Written By Mujahid on Kamis, 24 Januari 2013 | 02.36


TEMPO.CO, Jakarta - Inspektorat Kementerian Agama menemukan potensi korupsi dalam penyelenggaraan pernikahan di semua wilayah. Nilai korupsi tersebut diperkirakan mencapai lebih dari Rp 1 triliun dalam tempo satu tahun.

Inspektur Jenderal Kementerian Agama, M. Jasin, mengatakan biaya administrasi pernikahan sesuai dengan aturan hanya Rp 30 ribu. Tetapi, penghulu atau pejabat Kantor Urusan Agama (KUA) memungut biaya pernikahan hingga jutaan rupiah.

Dalam hitungan Inspektorat, tercatat ada 2,5 juta hajatan pernikahan setiap tahunnya. Jika dipungut biaya rata-rata Rp 500 ribu setiap hajatan, total pungutan tersebut sebesar Rp 1,2 triliun.

Tetapi, Inspektorat memperkirakan pungutan biaya pernikahan jauh lebih besar lagi daripada angka tersebut. Sebab, ada penghulu yang memungut biaya nikah sampai Rp 3 juta. "Meskipun diberikan secara ikhlas, ini dapat dikategorikan suap maupun gratifikasi," kata mantan pemimpin Komisi Pemberantasan Korupsi ini, Kamis, 27 Desember 2012.

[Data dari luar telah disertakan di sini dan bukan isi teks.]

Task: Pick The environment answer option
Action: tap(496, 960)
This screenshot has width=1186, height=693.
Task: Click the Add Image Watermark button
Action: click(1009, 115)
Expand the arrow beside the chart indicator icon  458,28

Jasin berujar, sesuai dengan Pasal 12 Undang-Undang Pemberantasan Korupsi, pemberian hadiah ataupun janji tidak boleh diberikan kepada pegawai negeri atau penyelenggara negara yang berkaitan dengan tugas dan jabatannya. "Pungutan itu berkaitan dengan tugas dan jabatannya sebagai penghulu," kata Jasin.

Temuan potensi korupsi tersebut, Jasin menjelaskan, diperoleh saat tim Inspektorat terjun ke lapangan. Tim mengkonfirmasi langsung temuan itu kepada pejabat KUA maupun pihak yang menyelenggarakan pernikahan. "Mereka membenarkannya," kata Jasin.

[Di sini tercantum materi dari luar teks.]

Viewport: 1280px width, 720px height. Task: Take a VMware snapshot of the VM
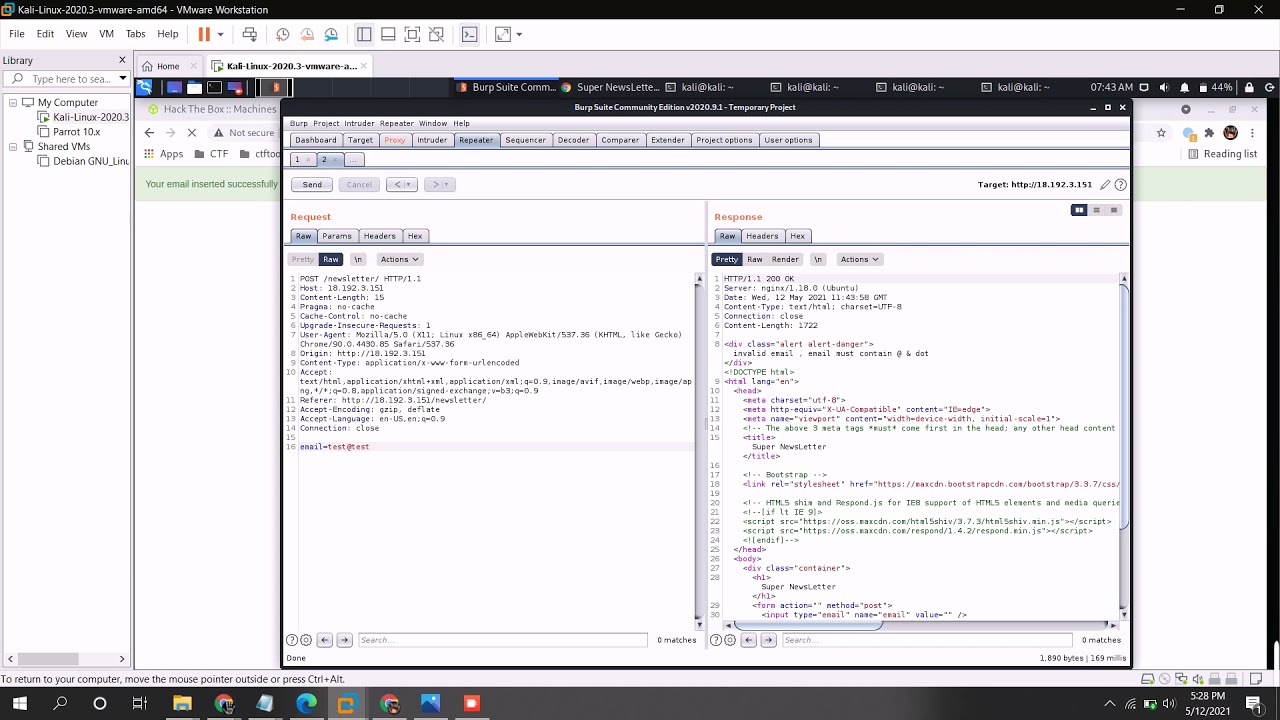pyautogui.click(x=283, y=34)
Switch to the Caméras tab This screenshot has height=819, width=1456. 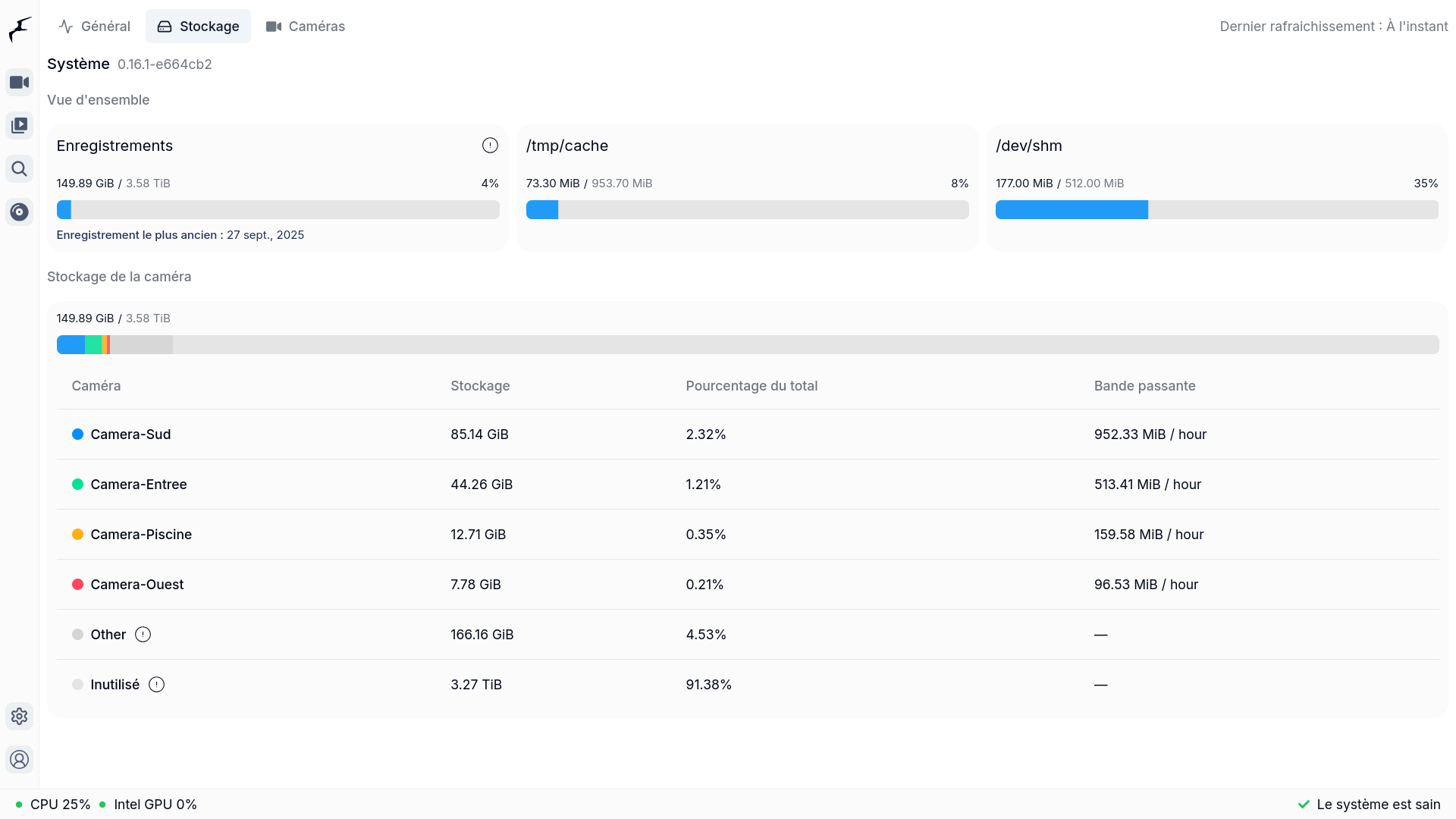[306, 27]
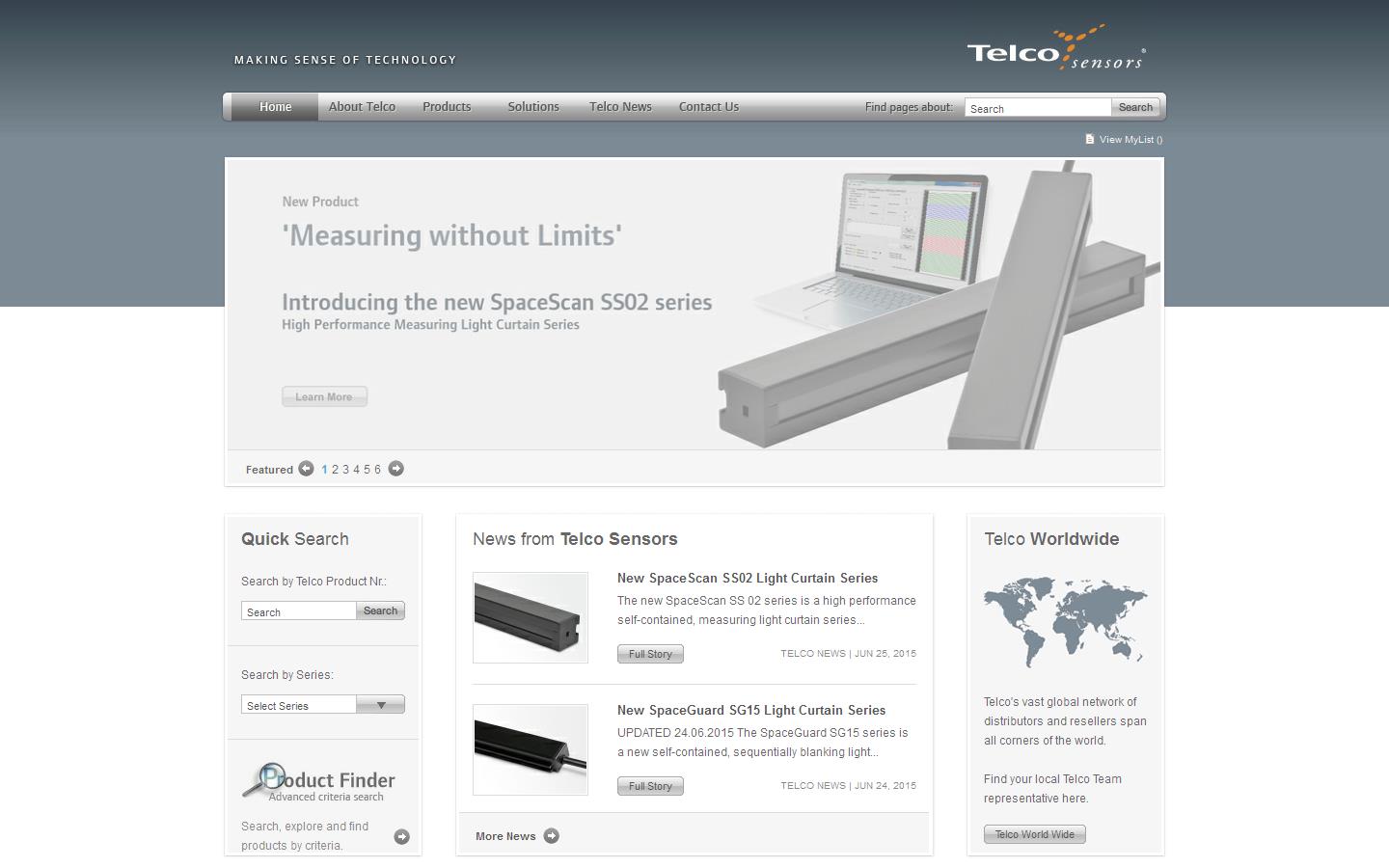
Task: Click the Telco Product Nr. search field
Action: pos(299,611)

Hasil investigasi Inspektorat menemukan pungutan biaya nikah di luar ketentuan dilakukan sebagai pengganti biaya operasional penghulu seperti biaya transportasi ke lokasi pernikahan. Pungutan ini dibebankan kepada penyelenggara pernikahan karena biaya operasional mereka tidak ditanggung oleh negara.

"Biasanya pernikahan dilakukan di hari libur. Kalau daerahnya jauh, untuk menutup biaya bensin penghulu atau pembantu penghulu, mereka meminta kepada penyelenggara pernikahan," kata dia.

Di samping itu, pernikahan terkadang dilakukan oleh pembantu penghulu karena tenaga penghulu di beberapa daerah masih kurang. Para pembantu penghulu tersebut bukan pegawai negeri dan tidak mendapat gaji. Sehingga, mereka memperoleh penghasilan dari insentif dan pungutan tersebut.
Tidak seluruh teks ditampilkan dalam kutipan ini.